Pixel coordinate grounding data
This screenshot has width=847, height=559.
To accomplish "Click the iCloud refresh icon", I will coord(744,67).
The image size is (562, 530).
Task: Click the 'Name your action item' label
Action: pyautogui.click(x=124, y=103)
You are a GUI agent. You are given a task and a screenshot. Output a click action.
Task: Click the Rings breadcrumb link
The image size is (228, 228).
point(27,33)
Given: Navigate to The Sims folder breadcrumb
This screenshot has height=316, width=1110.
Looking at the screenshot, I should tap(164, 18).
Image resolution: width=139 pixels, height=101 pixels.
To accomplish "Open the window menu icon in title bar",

**What this task involves**
The answer must be a word-for-word reproduction of every record above.

**Solution**
This screenshot has width=847, height=559.
To accomplish "Click the iCloud refresh icon", I will coord(744,67).
The image size is (562, 530).
Task: Click the 'Name your action item' label
Action: pyautogui.click(x=124, y=103)
You are a GUI agent. You are given a task and a screenshot. Output a click action.
Task: Click the Rings breadcrumb link
The image size is (228, 228).
point(27,33)
Given: Navigate to The Sims folder breadcrumb
This screenshot has height=316, width=1110.
Looking at the screenshot, I should tap(164, 18).
Image resolution: width=139 pixels, height=101 pixels.
To accomplish "Open the window menu icon in title bar",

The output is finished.